If anyone has expirience with this (or other preferable relatively cheap, crusoe based tablets), I would love to hear about it

----------

## Dhar

I installed Gentoo on a TC1000 fairly recently.  I got a lot of help from the linux-tablet-pc.dhs.org page, and it really wasn't too difficult.  I tried the Xvesa server to get screen rotation working, but found it too slow to use (no HW acceleration) -- I'm back with full XFree and the NVidia drivers now, and it's plenty speedy.

What do you need help with?

-d.

----------

## nalin

I was more wondering for informational purposes, as I was looking for a tablet and had investigated some which ran various distros, but the compaq was on of my favorites.  I eended up seeling my soul to the devil (dell) for an eight pound monster instead...as I figured that handwriting recognition, a lack of a cd-rom and the like were more then I wanted to embark upon.

----------

## Dhar

Ah, ok.  Bummer, though...I find I use the tablet much differently than I do my Thinkpad laptop.  It's so tiny and light (by comparison, anyway) that I find I carry it around and use it mroe often and in places than my Thinkpad.  It's really a great little machine.

Now if only I could get xstroke and icewm to get along...

Have fun with the new toy!

-g.

----------

## machinelou

Did you get wireless working?  I just ordered one of these badboys and would prefer running linux however, I've heard that people have had problems getting certain things to work.  Also, are you running a custom kernel for the transmeta?  How fast is linux compared to windows? Thanks

----------

## Dhar

Wireless works fine -- I used the pcifvnet.o driver available in the atmelwlandriver packages (Google it).

As for the kernel, I didn't do anything special -- just config it like a normal kernel, choosing "Crusoe" as the processor type.  

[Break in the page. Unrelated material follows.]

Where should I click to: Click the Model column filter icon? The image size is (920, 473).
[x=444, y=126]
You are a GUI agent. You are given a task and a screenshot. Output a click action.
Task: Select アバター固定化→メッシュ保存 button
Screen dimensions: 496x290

As for Windows...well, I don't use Windows, so I couldn't say.  :Wink:   It seems nice and snapy, though.  *I* like it, at least!

-g.

----------

## bstamper1

How did you get the USB swivel keyboard and mouse to work?

----------

## Dhar

The swivel keyboard and mouse are USB devices, so I configured the kernel to use USB and HID.

In kernel USB support, I enabled USB, OHCI, USB Human Interface Device, HID Input Layer support.  In input core support, I enabled keyboard, mouse, and event interface support.  I set the screen resolution for mouse support to 1024x768.

Everything seems to work just fine...AFAIK, this is all that's needed, but perhaps I forgot or skipped something.  If you have troubles, post and we'll figure 'em out.

-g.

----------

## NorthWoodsman

Is there any way to install Gentoo on this without a CD drive? Perhaps through the CF card slot?

----------

## patolin

 *Dhar wrote:*   

> I installed Gentoo on a TC1000 fairly recently.  I got a lot of help from the linux-tablet-pc.dhs.org page, and it really wasn't too difficult.  I tried the Xvesa server to get screen rotation working, but found it too slow to use (no HW acceleration) -- I'm back with full XFree and the NVidia drivers now, and it's plenty speedy.
> 
> What do you need help with?
> 
> -d.

 

Ok, I've got a TC1100, I was wondering if the tutorial for TC1000 works as well. This because I haven't managed to use the pen (touchscreen) properly... I found another page, but the driver (wacom_serial) doesn't work for my kernel version... 

Some ideas?

----------

## machinelou

Just curious if anyone was still using one of this with gentoo and if any more progress had been made...

----------

## Hyp

Maybe a bit too late, but:

I`m using Gentoo on the TC1100 with suspend2-sources and everything works quite well, except for the three pen-activated buttons.

Write me if you need my configuration files.

----------